TAMPA, Fla. -- Michael Pineda can no longer win the Yankees' No. 5 starter's job. He can only lose it.
After his performance Tuesday, holding a pseudo-Red Sox squad to four hits and no runs, striking out five in 4 1/3 innings, there is no longer any reason to ask Joe Girardi what the 25-year-old right-hander needs to do to win the spot. The question is, what can anyone else do to take it away from him?
Concerns about his fastball velocity, which were legitimate when his heater was loitering at 89 mph as he headed toward major shoulder surgery, seem silly now, even if he never regains the kind of smoke he was blowing for Seattle, when his two-seamer averaged 96.7 mph, according to fangraphs.com.
Because when a pitcher can bury a slider at 85 mph the way Pineda did consistently during Tuesday's 8-1 win over Boston at The Boss, it really doesn't matter if the fastball moseys in at a comparatively leisurely 90-92.
Pineda got all five of his strikeouts on sliders that started around the waistline and ended at the shoe tops. And he didn't get them at the expense of the Triple-A kids who filled out the bottom of John Farrell's lineup card; Jonny Gomes was a two-time victim, and Mike Carp, Xander Bogaerts and David Ross went down once each.
That Pineda did, with efficiency. He reached his pitch limit of 60 with one out in the fifth, and his delivery looked much tidier than it did five days ago, when his stuff was good but he seemed on the verge of coming apart at times in 2 2/3 innings against the Orioles.
Through nine innings this spring, Pineda has yet to allow a run. He has given up eight hits, walked just one and struck out 14.

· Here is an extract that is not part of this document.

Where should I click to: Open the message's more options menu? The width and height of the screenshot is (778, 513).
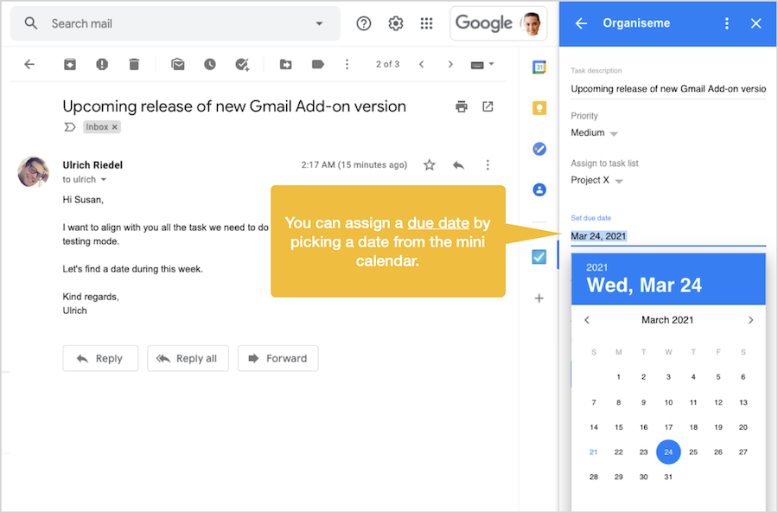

By contrast, his competitors for the final spot -- David Phelps, Adam Warren and Vidal Nuno -- have ERAs of 2.63, 2.08 and 1.50, respectively. All good, but none of them has the kind of stuff, or potential upside, that Pineda has.
"If he's healthy, if he's the guy we traded for a couple of years ago, he’s a top-of-the-rotation starter," Mark Teixeira said. "And those guys don’t come around easily. You got to really develop those kind of guys. He’s still young, and he still has a bright future if he’s healthy."
Francisco Cervelli, who caught Pineda in a game for the first time, called him "aggressive with every pitch. His slider is amazing. The ball was cutting really good. The fastball has some life, so it’s going to help a lot. And the changeup is great; he throws it right on the plate.”
Still, Girardi was reluctant to confirm what has been obvious over Pineda's past three outings, possibly because he still needs to see if Pineda's rebuilt shoulder can carry a game into the sixth or seventh inning.
"You'd like to see him stretched out a little bit more," Girardi said. "The other guys are throwing pretty well too. We've got to figure out what's best for our team as a whole."
But the manager acknowledged, "He doesn't look like a guy who's coming back from a serious injury."
Pineda said he feels as if his shoulder is getting stronger with each outing and doesn't rule out the possibility that his fastball might someday touch 96 again.
“I feel like the same Michael Pineda," he said. "I have the same mechanics; my mechanics are now a little better. My arm is feeling good, and I’m working for getting my old velocity back. My shoulder is good, so the velocity is coming.”
Pineda likely has two starts remaining this spring, as do Phelps and Nuno; Warren seems to have been relegated to coming into the second part of games started by someone else. Maybe one of them can show something that will convince Girardi he is better suited to start every five days for the Yankees.
But that just doesn't seem likely. Pineda seems to have seized control of the No. 5 starter's job, and right now, only he can give it back.